In the present study, in contrast to what may have been expected, variables such as duration of diabetes or BMI were not different between the two groups. This may have been due to the sample size, and further studies involving larger study populations are needed to clarify this issue. Another limitation of the study was the fact that ANCOVA using antidiabetic drugs or insulin as a covariate was not performed, because most of the patients routinely used oral antidiabetic agents and only five patients on insulin. Hyperglycaemia is not only influenced by duration of diabetes and severity of the disease, but also by the use of oral antidiabetic drugs and insulin. Without careful consideration of the use of antidiabetic drugs or insulin in the analysis of WBC and NLR between the two groups, the results could be confounded.

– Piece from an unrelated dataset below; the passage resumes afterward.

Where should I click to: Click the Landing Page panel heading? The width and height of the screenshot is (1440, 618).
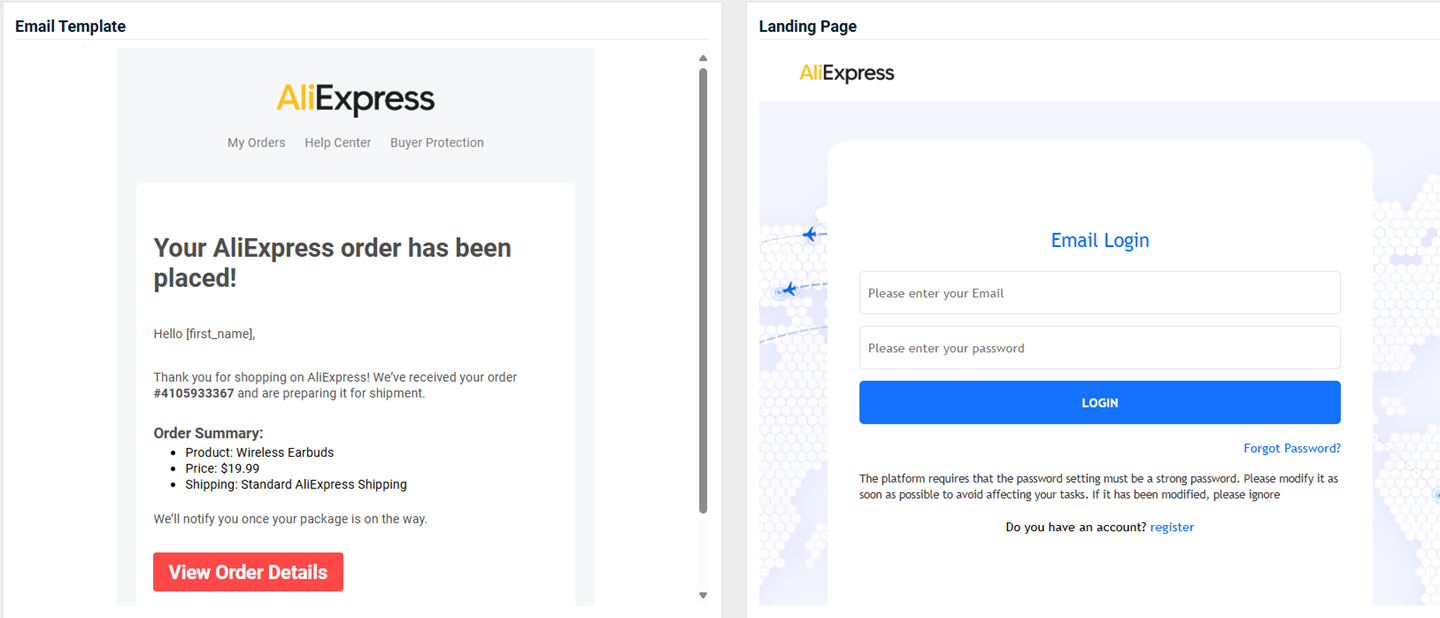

The NLR may be a more effective predictor of cardiovascular events compared with WBC or neutrophil count. ²⁶ A positive correlation has been reported between NLR and C-reactive protein (CRP; a marker of inflammation) in patients with coronary artery disease. ²⁷ It is suggested that the role of CRP in insulin resistance might be more significant than that of WBC. ²⁸ The relationships between WBC levels or CRP with blood glucose regulation have been studied by a number of groups.^14,28–31 To the authors’ knowledge, the present investigation is the first published study concerning the relationship between NLR and HbA_1c. In the present study, patients with type 2 diabetes mellitus were grouped according to HbA_1c levels and, consistent with published studies, a significant positive correlation was found between NLR and HbA_1c. The authors propose that increased NLR may be independently associated with poor blood glucose regulation, in patients with type 2 diabetes mellitus.